D.(42) The Board voted to recommend that Council approve amending Association Rule 210-1 as follows (bracketed material to be deleted; underlined material to be added):

210-1. FINANCE COMMITTEE

210 1.1 The Finance Committee shall be composed of seven voting members and up to[four] seven non-voting members. Of the voting members, two shall be elected each year for terms of three years; one slate shall be limited to first-year and/or second-year members of Council and the second slate shall be limited to first-year and/or second-year Council members or former or outgoing members of the Finance Committee. No member may serve more than two consecutive terms. The seventh voting member of the Committee is the APA Treasurer, who shall serve as its Chair. The non-voting members shall be representatives from the investment community (up to four) and the accounting/financial community (up to three) and are not necessarily psychologists.
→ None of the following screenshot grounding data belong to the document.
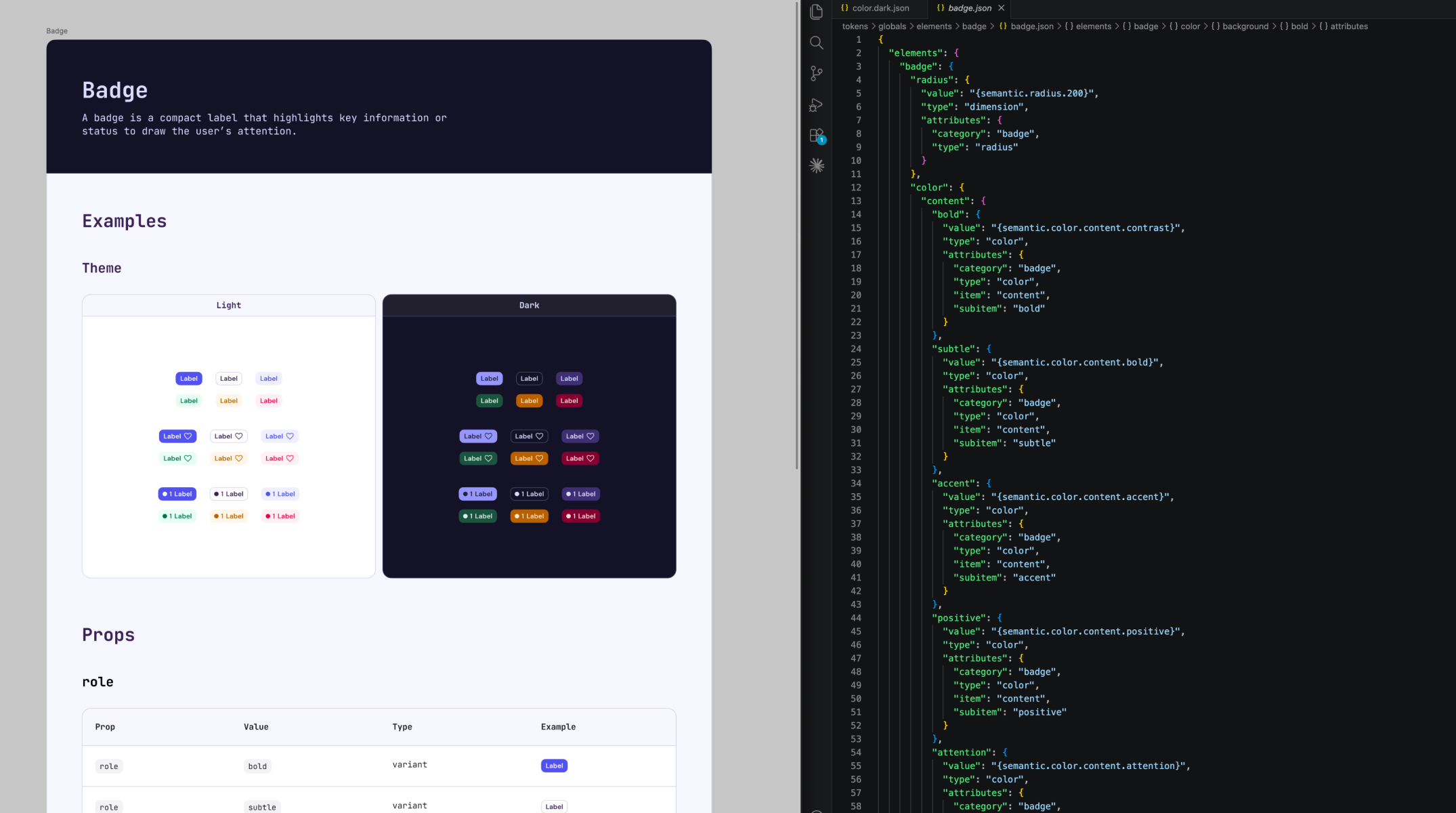The height and width of the screenshot is (813, 1456).
Task: Click the JSON icon on color.dark.json tab
Action: click(x=844, y=7)
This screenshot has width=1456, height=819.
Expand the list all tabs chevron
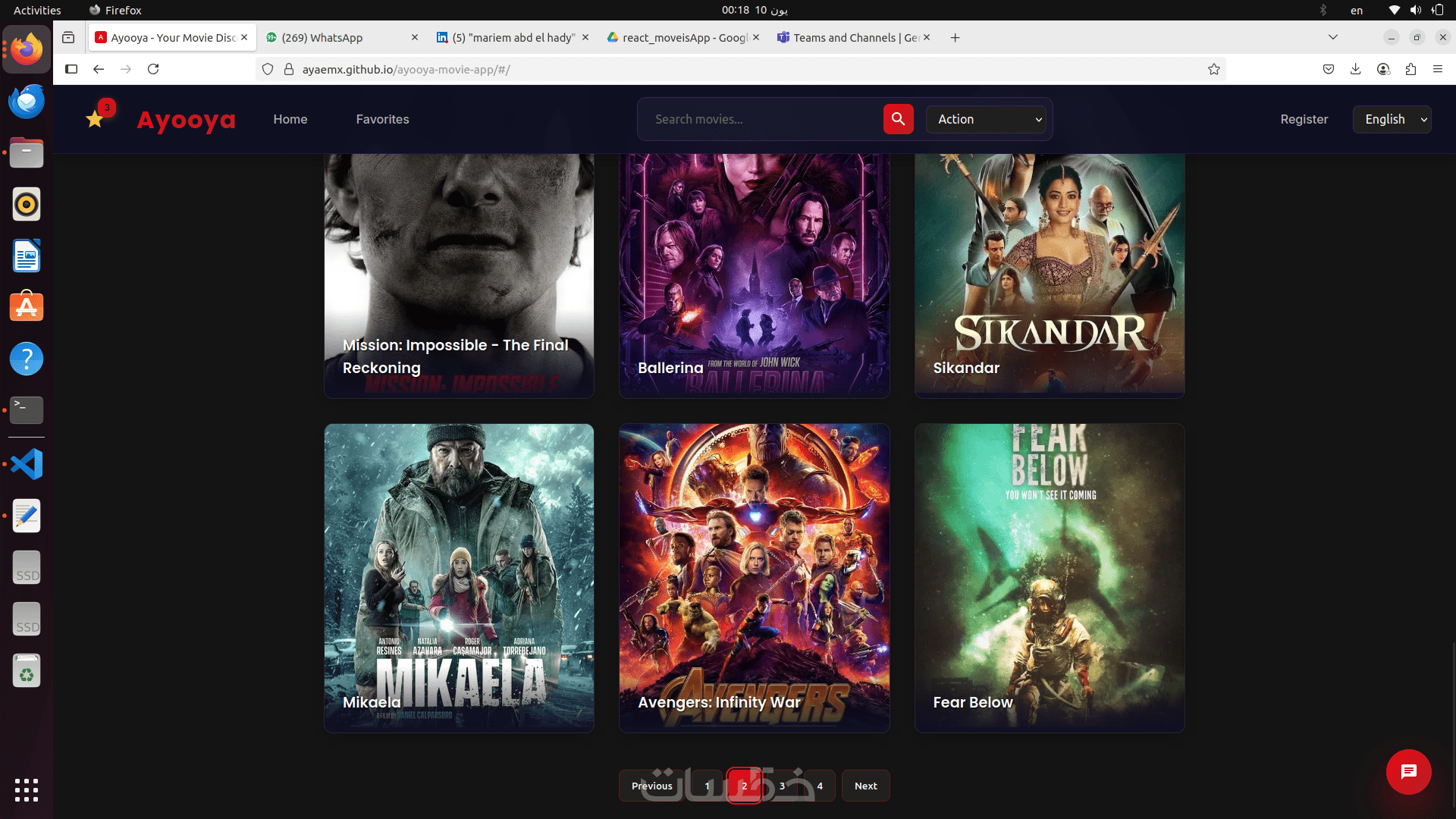pos(1332,37)
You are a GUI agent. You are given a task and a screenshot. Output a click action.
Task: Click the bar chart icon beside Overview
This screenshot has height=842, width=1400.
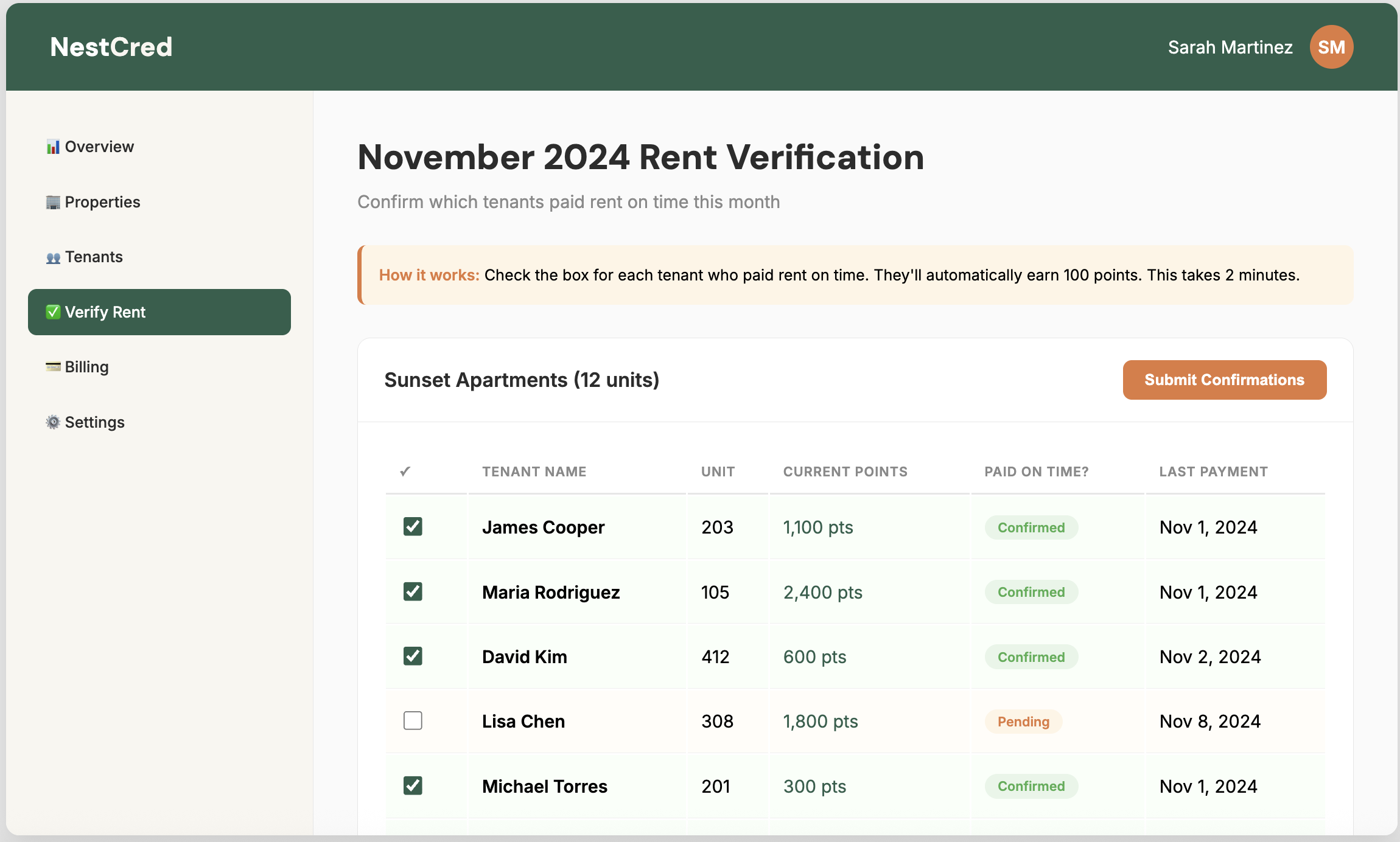[52, 146]

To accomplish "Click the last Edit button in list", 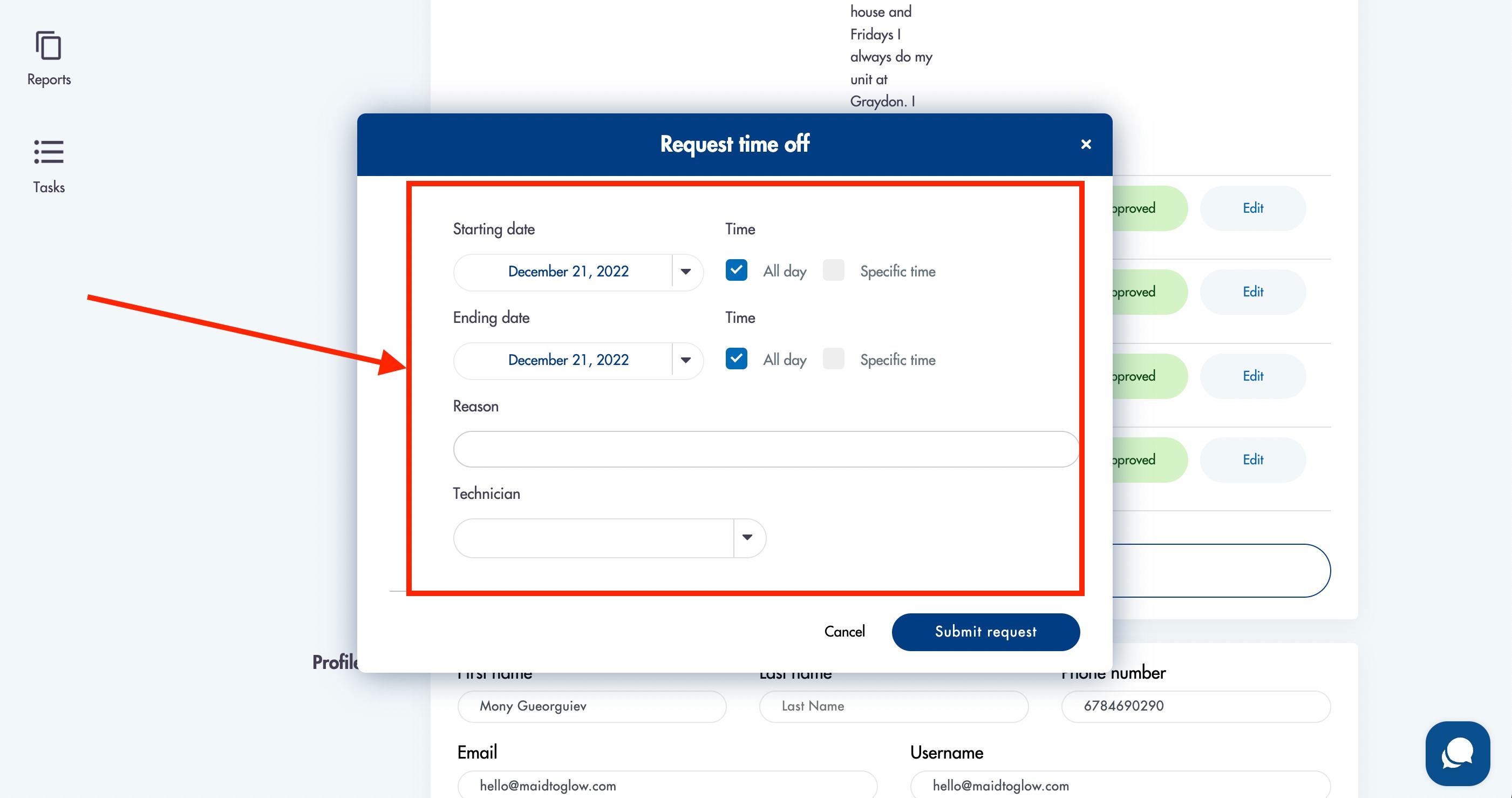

The non-voting members will be recommended by the Finance Committee and appointed by the Board of Directors for terms of three years not to exceed three consecutive terms.

Consistent with the mission of the Finance Committee set forth in Article XI, Section 3 of the APA Bylaws, the Finance Committee shall review and make recommendations on all new business and any old business coming before Council having financial implications that have not already been provided for in the budget. In addition, it is the responsibility of the Committee to (a) recommend overall investment strategy, including, but not limited to, amounts to be invested in equities, bonds, short-term holdings and real estate; (b) monitor the performance of the investment managers, if any; (c) research and develop alternative investments; (d) and advise the Treasurer and appropriate staff on investing funds not entrusted to an investment manager. It is also the responsibility of the Committee to (a) review audit scope and approach; (b) monitor issues raised during the audit and management letter; (c) understand the major components of the consolidated financial statements; (d) ensure compliance with legal and regulatory requirements; and, (e) monitor major financial risk exposures and steps taken to control such exposures.

E.(43) The Board voted to accept the consolidated audited financial statements for the year ended Dec. 31, 2003, Report to Management, the Supplemental Financial Report (A-133), the APA 750 LLC and the Ten G LLC financial statements as of Dec. 31, 2003.

F. In executive session, the Board received an update on the potential sale of 10 “G” Street. The Board
agreed with the recommendation of the Finance Committee to encourage staff to proceed to the next level with the understanding that any potential sale would need to be carefully structured within the tax laws to ensure that capital gains would not apply. Dr. Halpern noted she would provide Council with an update regarding this issue on the Council listserv.

G. In executive session, the Board received an update on the real estate property tax abatement proposal. The Board agreed, in principle, with the proposal to hold the convention in Washington, DC, on a regular basis.